Segment Open

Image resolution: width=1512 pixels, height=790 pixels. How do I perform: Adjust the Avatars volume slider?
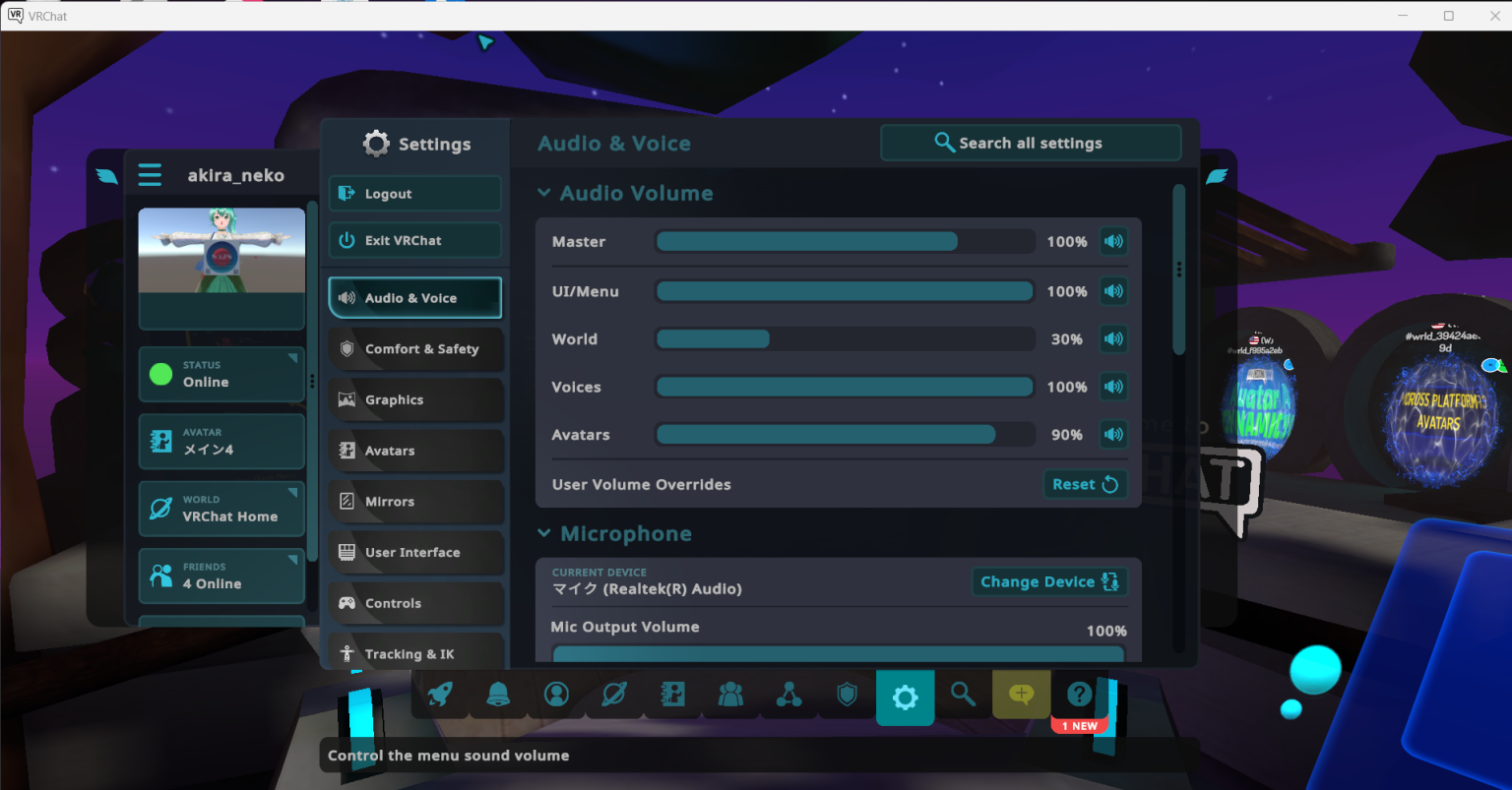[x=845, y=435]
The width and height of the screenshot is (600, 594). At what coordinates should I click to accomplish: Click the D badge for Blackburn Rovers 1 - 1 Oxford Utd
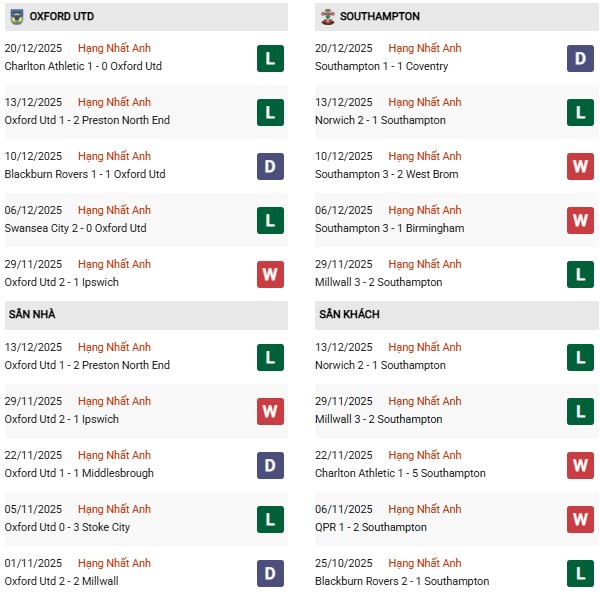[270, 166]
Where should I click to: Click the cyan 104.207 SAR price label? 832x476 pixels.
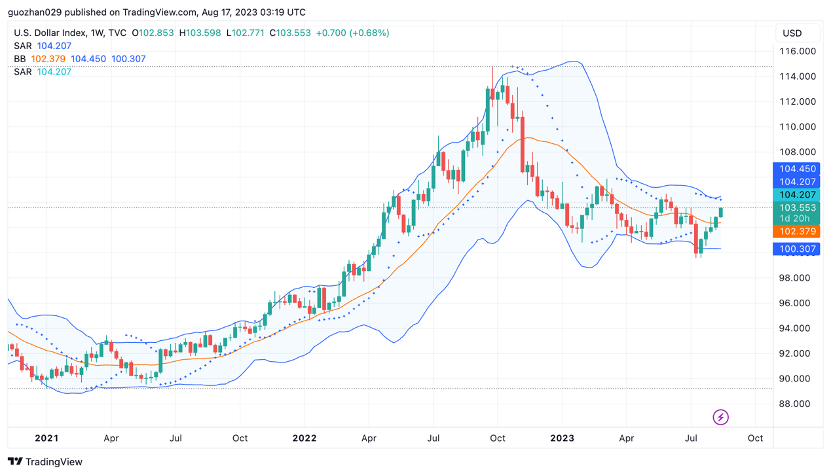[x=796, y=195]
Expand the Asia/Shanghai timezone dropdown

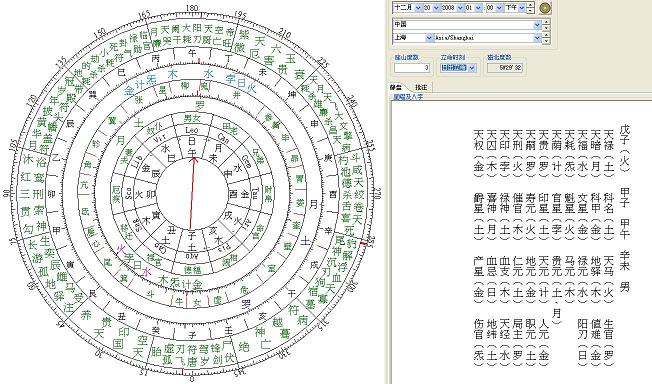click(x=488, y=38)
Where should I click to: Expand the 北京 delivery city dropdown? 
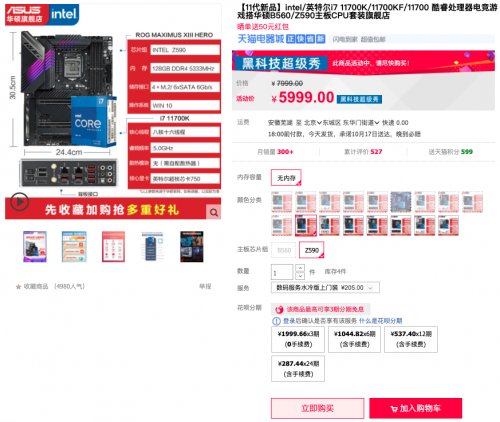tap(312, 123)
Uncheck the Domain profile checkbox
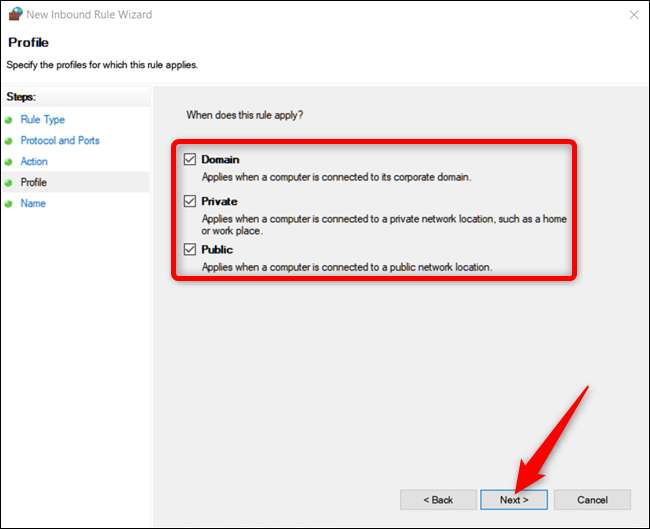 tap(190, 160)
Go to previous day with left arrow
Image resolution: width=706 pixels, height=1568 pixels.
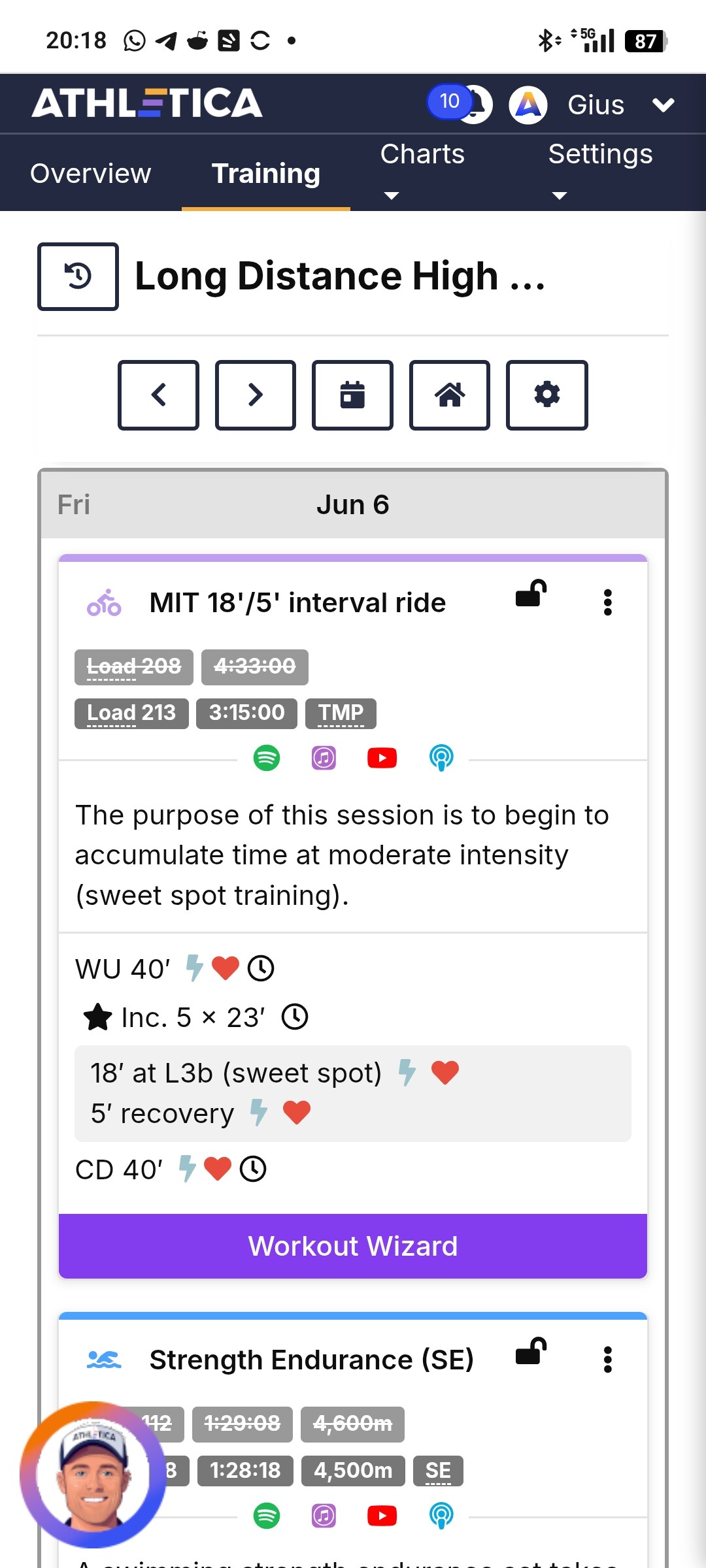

Segment Closed
Segment Open

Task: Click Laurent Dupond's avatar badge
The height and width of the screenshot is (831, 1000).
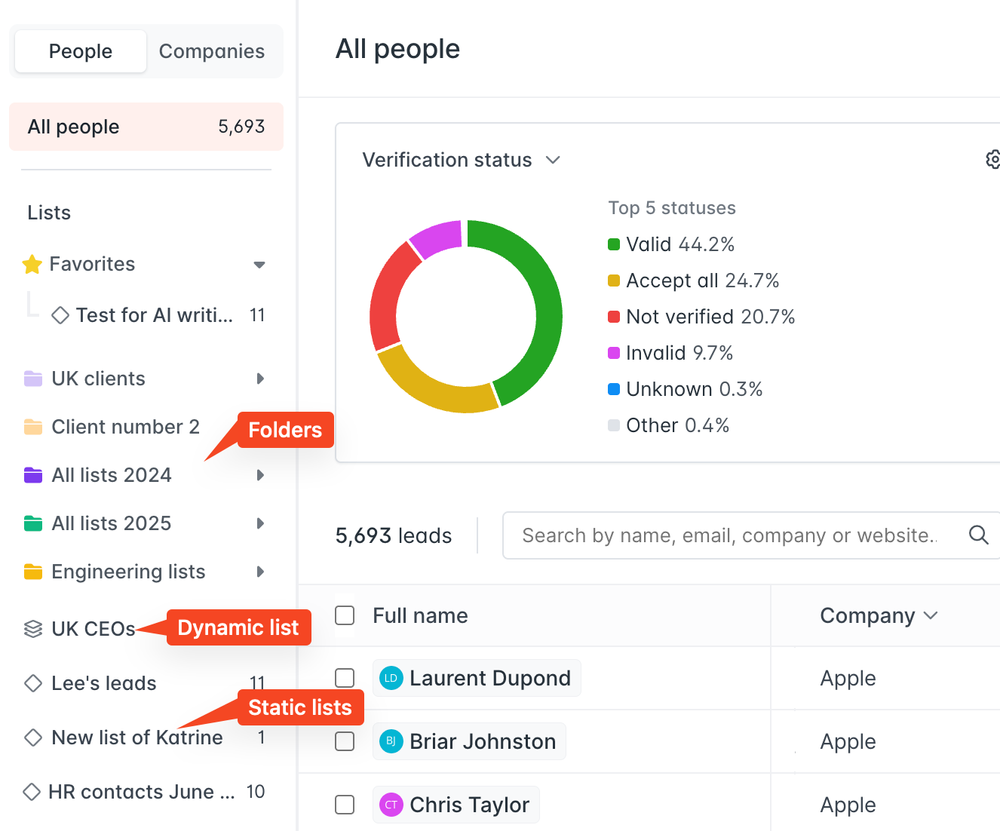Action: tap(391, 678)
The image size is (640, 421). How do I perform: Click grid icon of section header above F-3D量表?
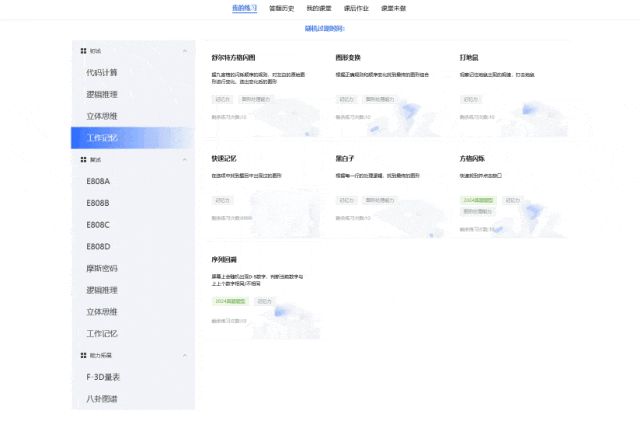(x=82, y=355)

Segment Closed
Segment Open

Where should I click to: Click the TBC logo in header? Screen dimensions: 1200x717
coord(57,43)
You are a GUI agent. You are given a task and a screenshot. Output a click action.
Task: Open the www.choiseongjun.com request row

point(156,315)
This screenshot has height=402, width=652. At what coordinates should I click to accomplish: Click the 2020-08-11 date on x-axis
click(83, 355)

Segment Closed

▸ **AIM OF THE TASK**
Print, exactly, each line above from the one with "Uncheck the Domain profile checkbox" to the one with "Image resolution: width=706", end lines included. Leave pictures out of it.

▸ **EXERCISE SOLUTION**
Uncheck the Domain profile checkbox
 tap(190, 160)
Go to previous day with left arrow
Image resolution: width=706 pixels, height=1568 pixels.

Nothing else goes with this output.